“You would if you saw him. But perhaps she would divorce him. He’s got whiskers.”

“Lor! Why did she ever marry him, then? Or perhaps he grew them afterwards!”

“No, he’s the sort of person who always had whiskers. Do promise me that you will never grow whiskers, darling. They seem to damn the soul, don’t they! I should turn in my grave if I thought you were growing whiskers. So if by chance, when I am quite dead, you want to grow whiskers, mind you dig me up with an order from the Secretary for Cemeteries, whoever it is, and you’ll find me lying on my face, and—and a trace of mineral poison in my lungs.”

“Why that?” asked Robin.

“Just to make it more exciting. I was only adding detail to a bald narrative. Isn’t there anybody else besides Mrs. Lockwater?
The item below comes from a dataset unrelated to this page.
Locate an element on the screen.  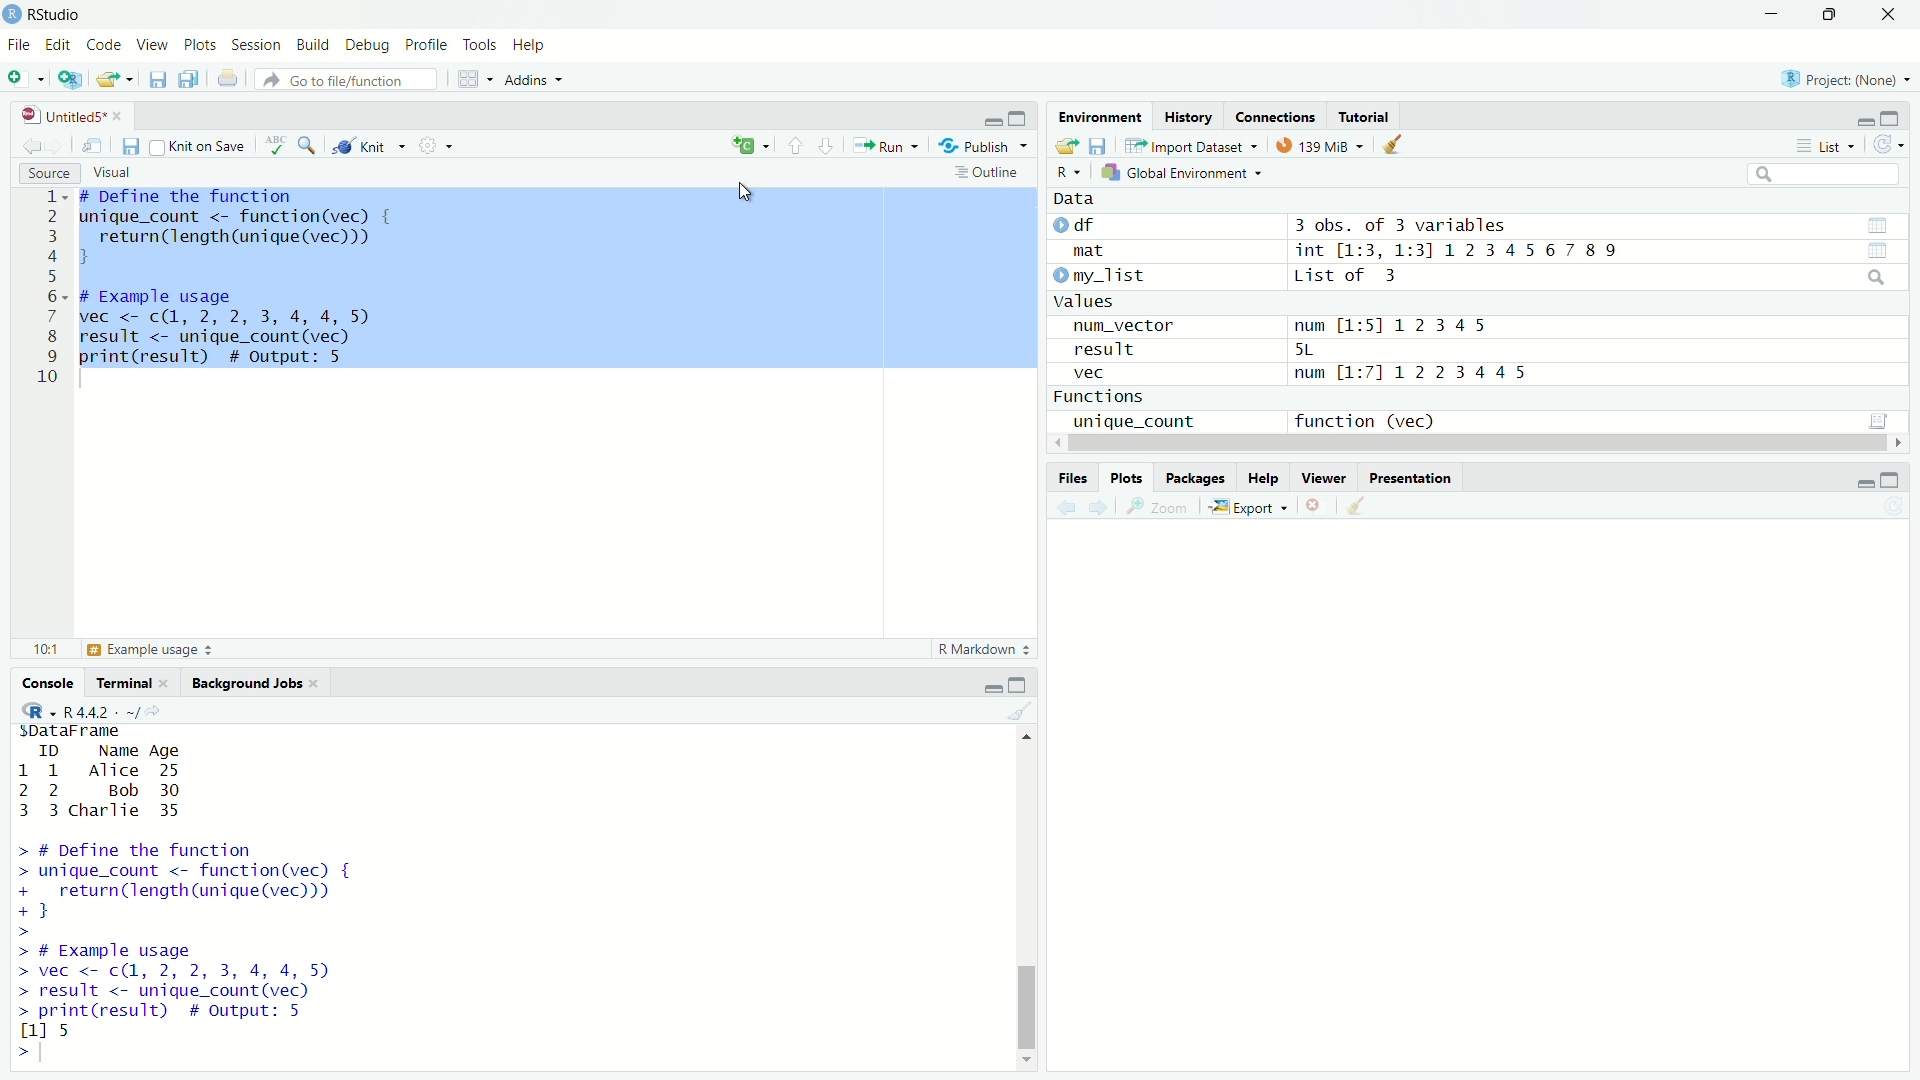
R 4.4.2 . ~/ is located at coordinates (105, 711).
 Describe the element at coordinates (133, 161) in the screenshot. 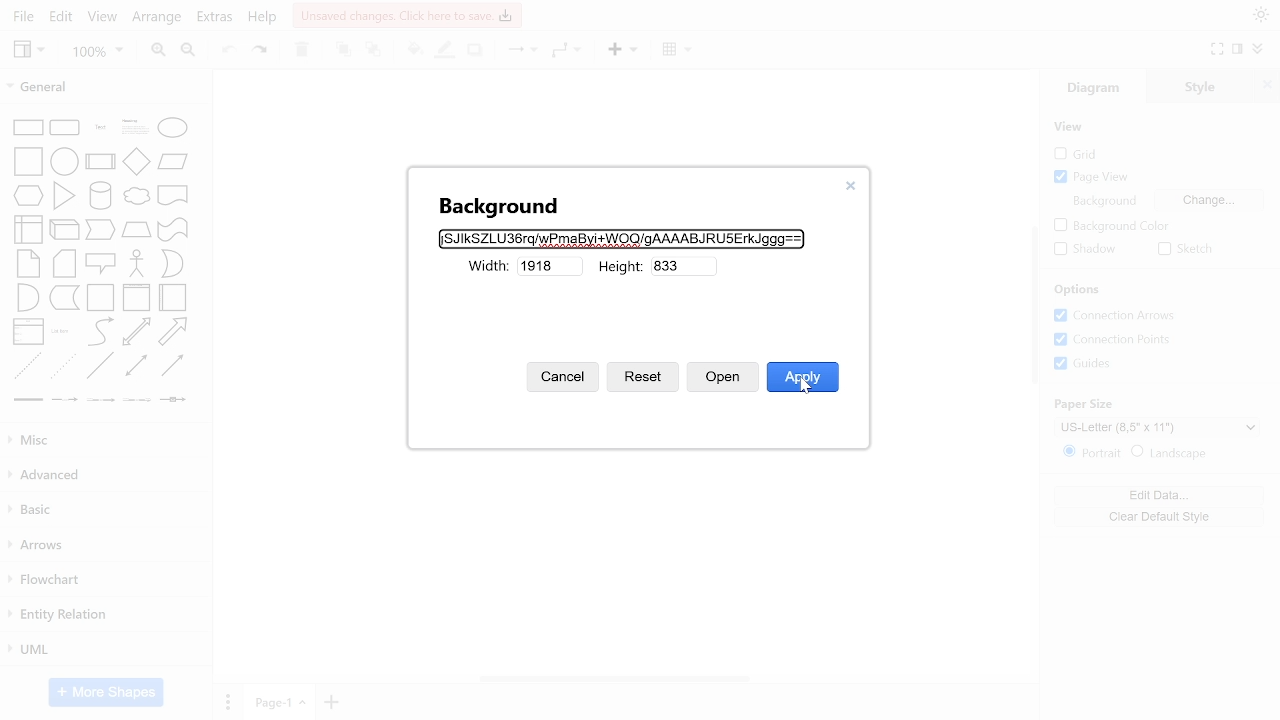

Surely there was somebody last Easter.”

Robin laughed.

“Yes, there was,” he said. “There was a girl in Tiddlewinks.”

“What are they? How do you get there?

“It’s a revue, mother. I had forgotten all about it till you suggested it. She sang ‘Oysters on the Pier.’ You never saw anybody so fetching.”

“Oh, but she mustn’t fetch you. I don’t think I should like her as a daughter-in-law. Or are oysters ‘off’ now, since it is June?”